[Saved data entries]
.....

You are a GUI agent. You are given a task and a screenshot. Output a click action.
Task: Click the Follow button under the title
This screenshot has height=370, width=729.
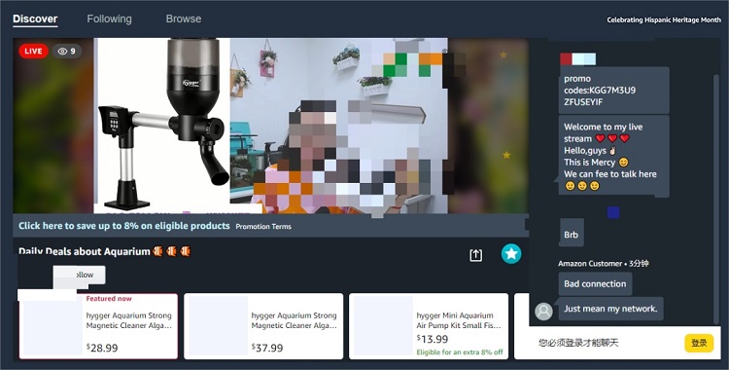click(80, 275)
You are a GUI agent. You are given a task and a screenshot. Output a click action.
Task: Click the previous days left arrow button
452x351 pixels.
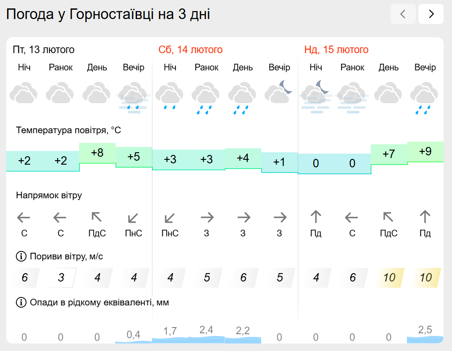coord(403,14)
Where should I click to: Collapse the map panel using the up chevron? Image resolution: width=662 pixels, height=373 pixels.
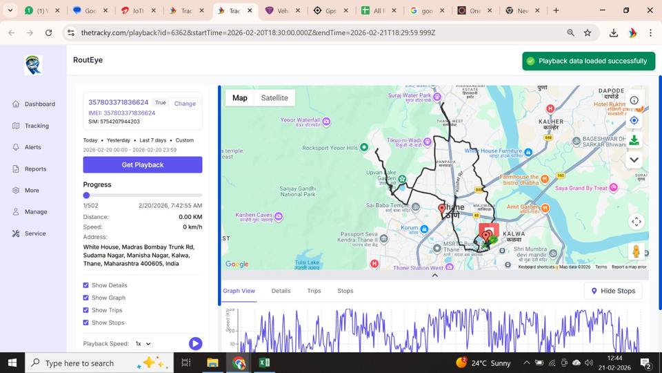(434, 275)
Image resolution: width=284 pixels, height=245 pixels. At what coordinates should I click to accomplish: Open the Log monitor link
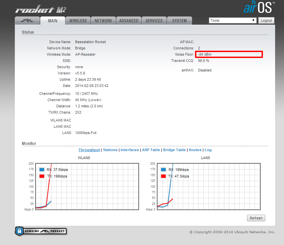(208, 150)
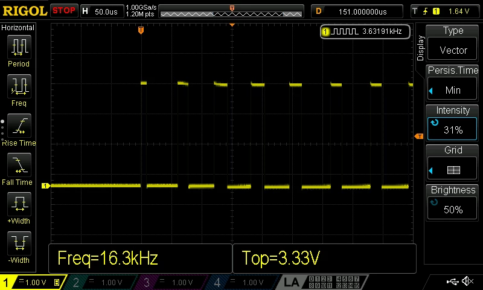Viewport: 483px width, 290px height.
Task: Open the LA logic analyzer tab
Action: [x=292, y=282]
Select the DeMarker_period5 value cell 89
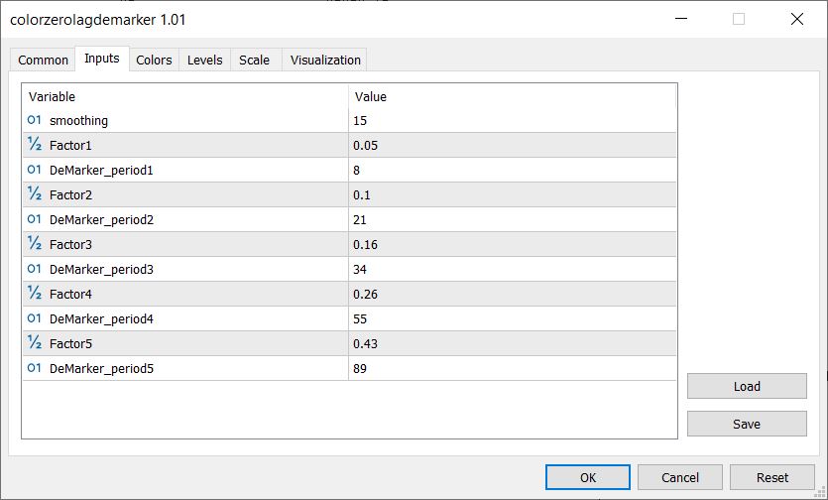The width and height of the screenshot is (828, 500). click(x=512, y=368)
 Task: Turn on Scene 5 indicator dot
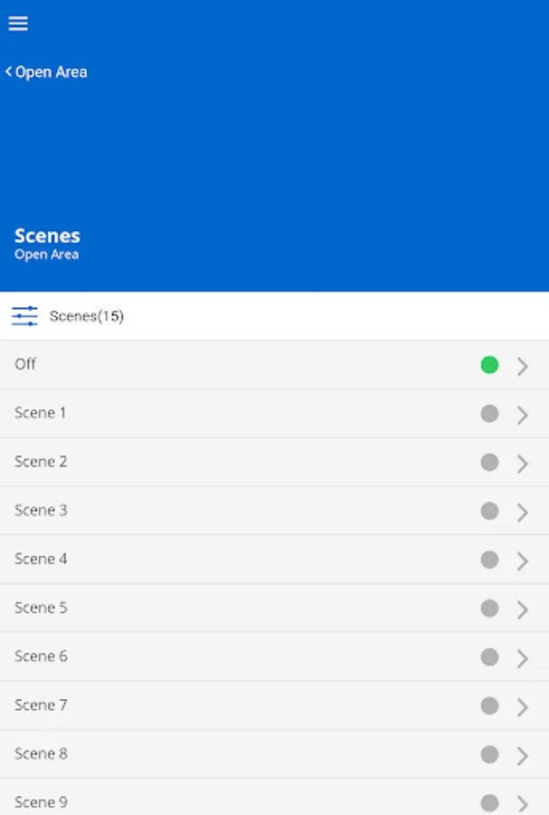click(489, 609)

.....

▶ What the task asks
Going through the records, say how many lines hold the string "button". Only the number should be given.

▶ Written solution
2